Without being too simplistic, media work is not just a matter of putting up media facilities and leaving them to rot with time. Sustainability is one of the key issues. If the medium is the message, and Herbert Marshall Mcluhan insisted it is, then some dying catholic media facilities are messages enough. But why is it that when lay entrepreneurs put up, say, a small community paper, a printing press or a 1 kilowatt radio station they are most likely to sustain, while Church initiatives, which habitually scoops grants from foreign funding agencies, do not?
The bigger scenario is ecclesiological. Despite the alarming “shadows” painted by PCP II, the Church in the Philippine is operating on a pastoral that is built on the comfort that 85% of Filipinos are Catholics. A priest doesn’t have to work for his church to get filled up on a Sunday mass. You seldom hear a priest, if ever, looking for church-goers on a Sunday as is done in mission countries. The opposite is true—people look for priests, hopefully not in golf courses!
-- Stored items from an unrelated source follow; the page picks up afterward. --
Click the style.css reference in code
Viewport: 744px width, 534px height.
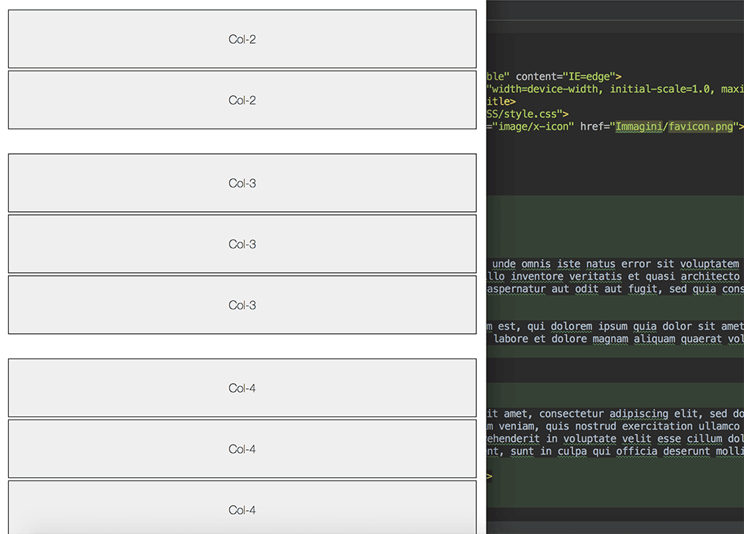click(525, 114)
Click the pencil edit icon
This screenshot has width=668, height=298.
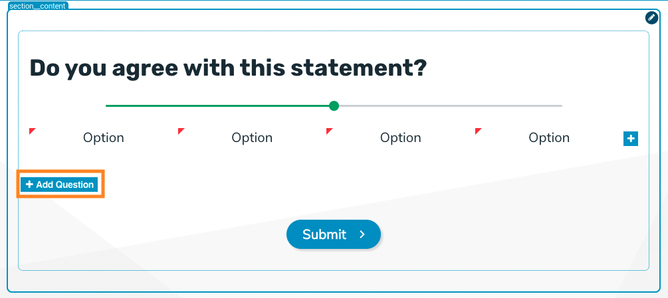[x=652, y=18]
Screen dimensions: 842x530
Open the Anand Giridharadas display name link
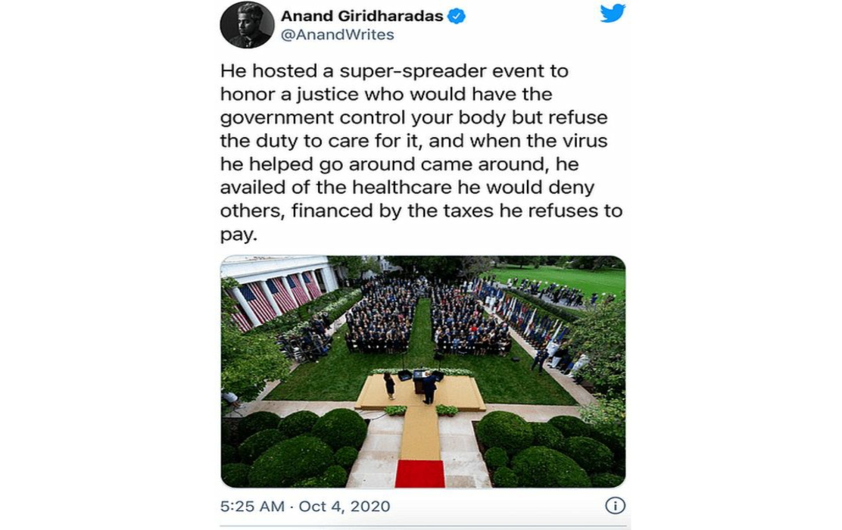[x=362, y=16]
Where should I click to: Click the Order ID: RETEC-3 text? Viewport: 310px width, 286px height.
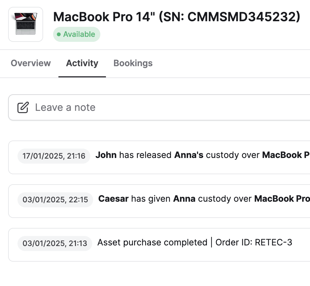254,242
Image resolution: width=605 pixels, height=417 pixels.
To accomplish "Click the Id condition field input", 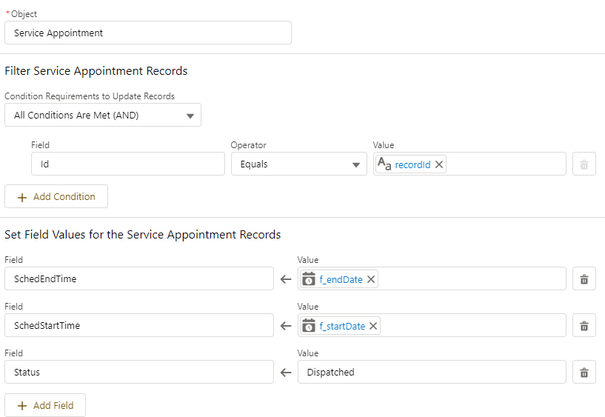I will pos(127,164).
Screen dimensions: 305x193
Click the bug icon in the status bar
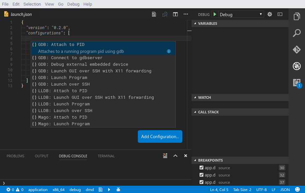point(118,189)
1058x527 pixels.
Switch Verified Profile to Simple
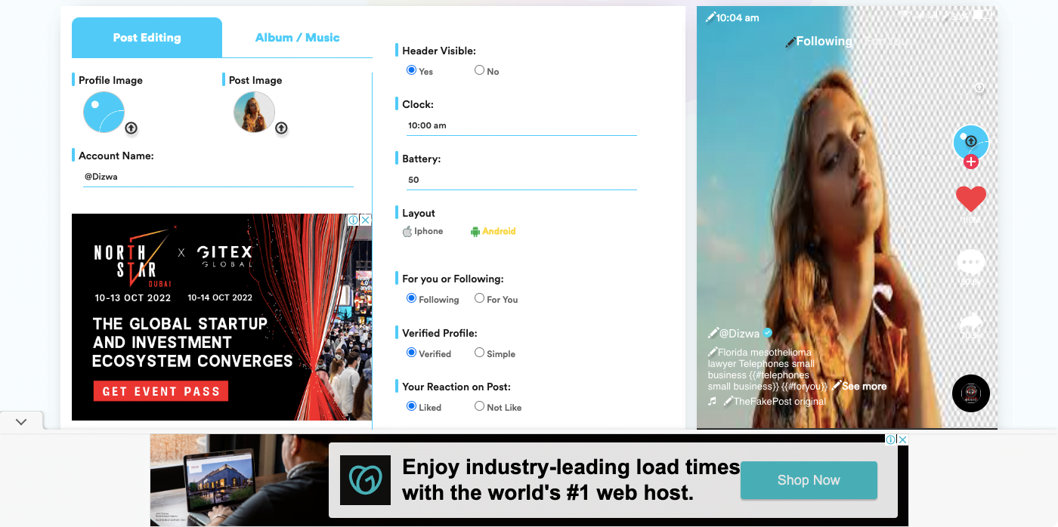coord(479,353)
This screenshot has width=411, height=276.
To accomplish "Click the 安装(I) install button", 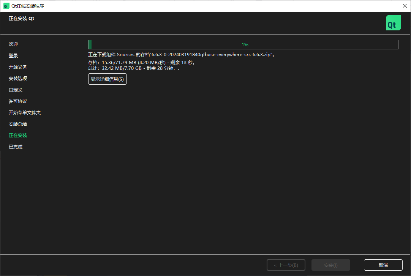I will 330,265.
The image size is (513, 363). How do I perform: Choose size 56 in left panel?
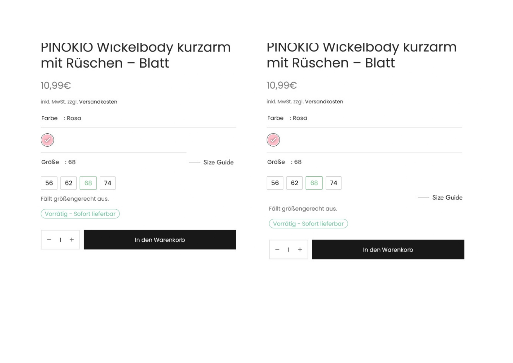49,183
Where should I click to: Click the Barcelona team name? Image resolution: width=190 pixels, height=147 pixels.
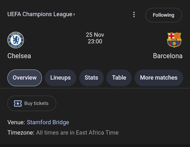pyautogui.click(x=168, y=56)
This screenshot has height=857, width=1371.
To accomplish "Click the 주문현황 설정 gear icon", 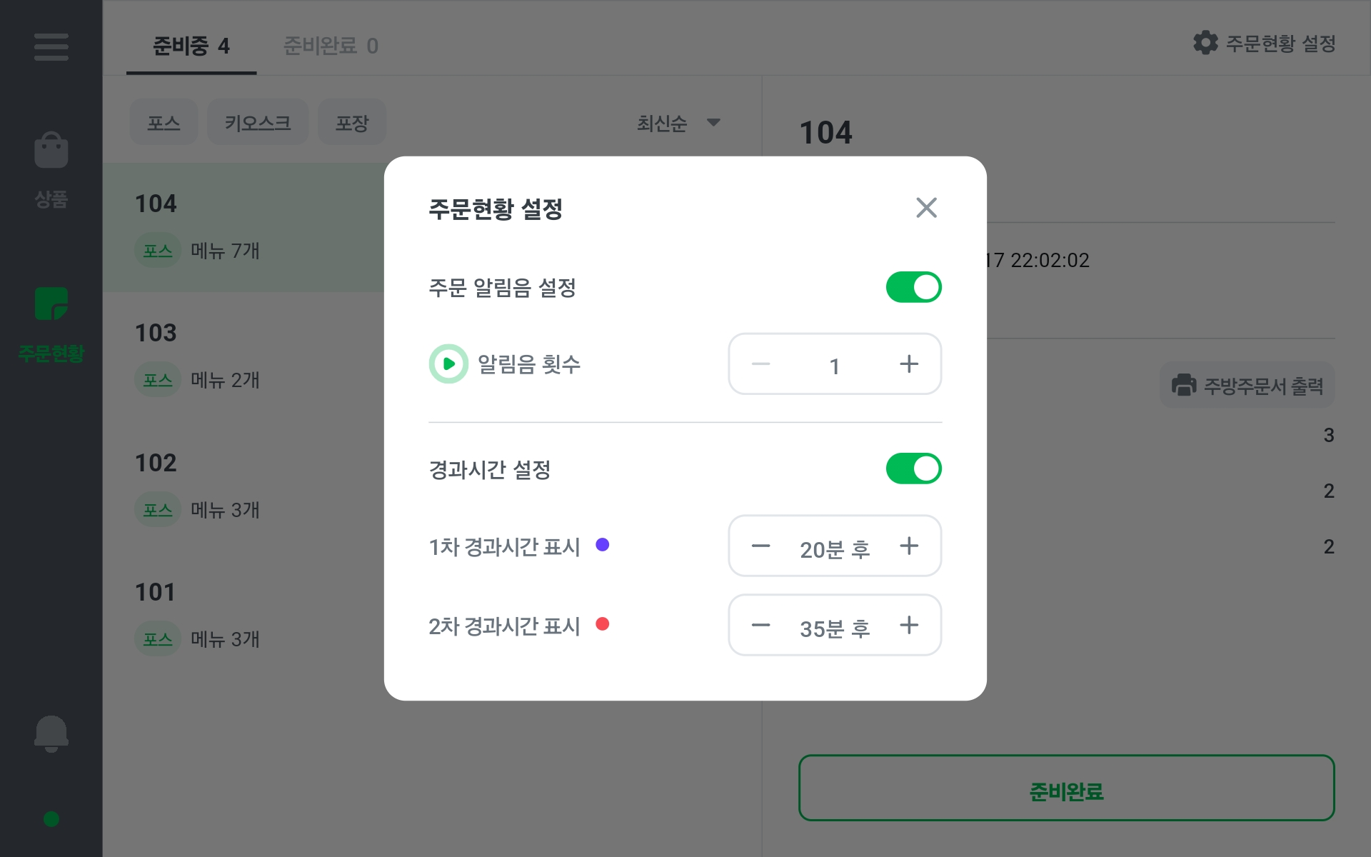I will click(x=1205, y=43).
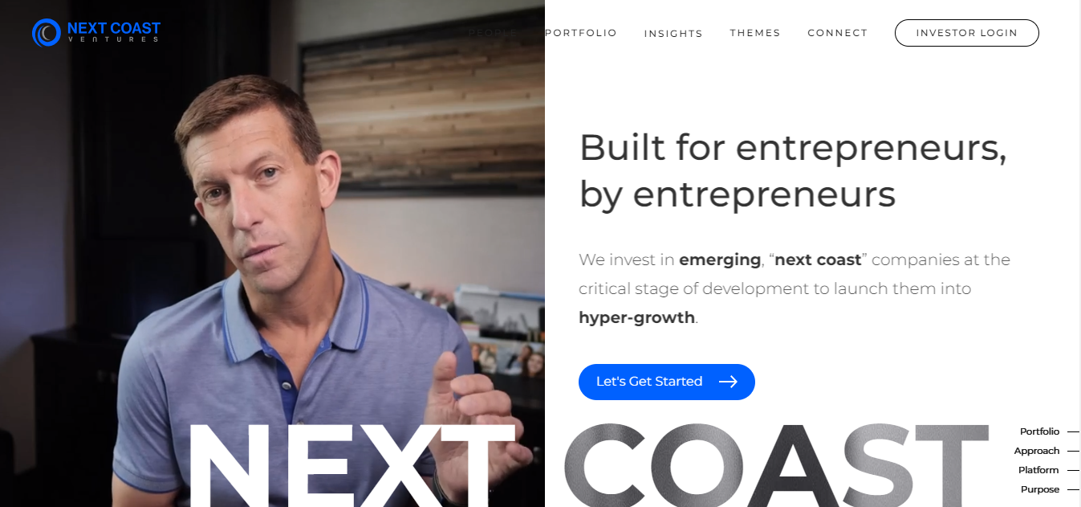Open the PORTFOLIO item in the top navigation
Screen dimensions: 1081x507
pyautogui.click(x=581, y=33)
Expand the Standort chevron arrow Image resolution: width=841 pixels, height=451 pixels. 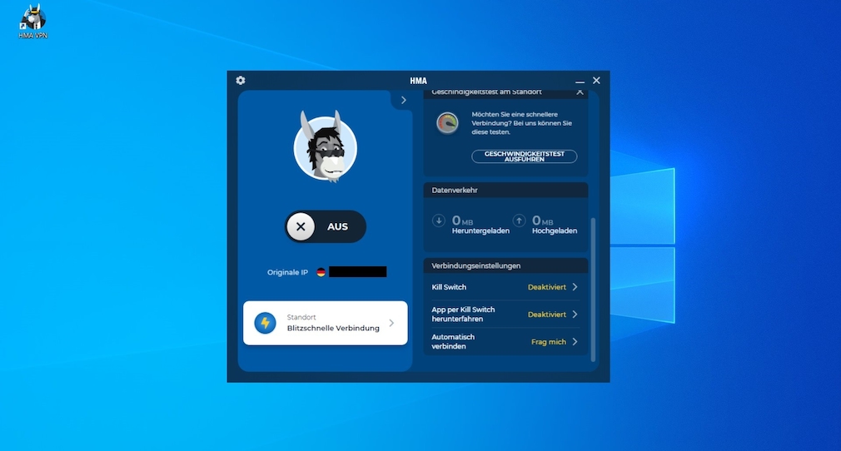(392, 323)
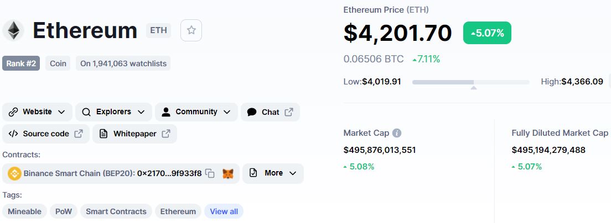Open the Source code link

(46, 134)
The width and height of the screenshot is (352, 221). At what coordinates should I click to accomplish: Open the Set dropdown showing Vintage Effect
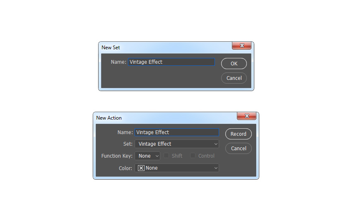pyautogui.click(x=177, y=144)
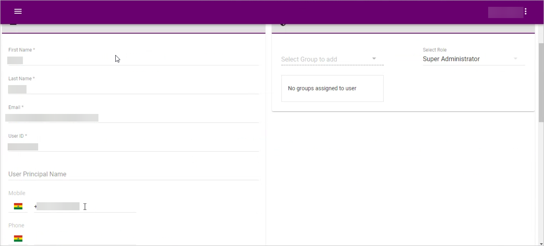This screenshot has height=246, width=544.
Task: Focus the Email input field
Action: (133, 118)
In a church that is not missionary, media work is an accessory. At the present order of things, a radio station or a diocesan paper is not an exigency and, therefore, can be done even without. So a diocesan media director is left to fend for himself with his hi-tech equipment in tow, while the rest of the world continue dispensing the sacraments.
Who needs the media when Quiapo Church, for instance, is still brimming with people? The only rub is, the children of today that calls a day abnormal without a TV or an MP3 or a PC might not be around in the next parish fiesta or house blessing.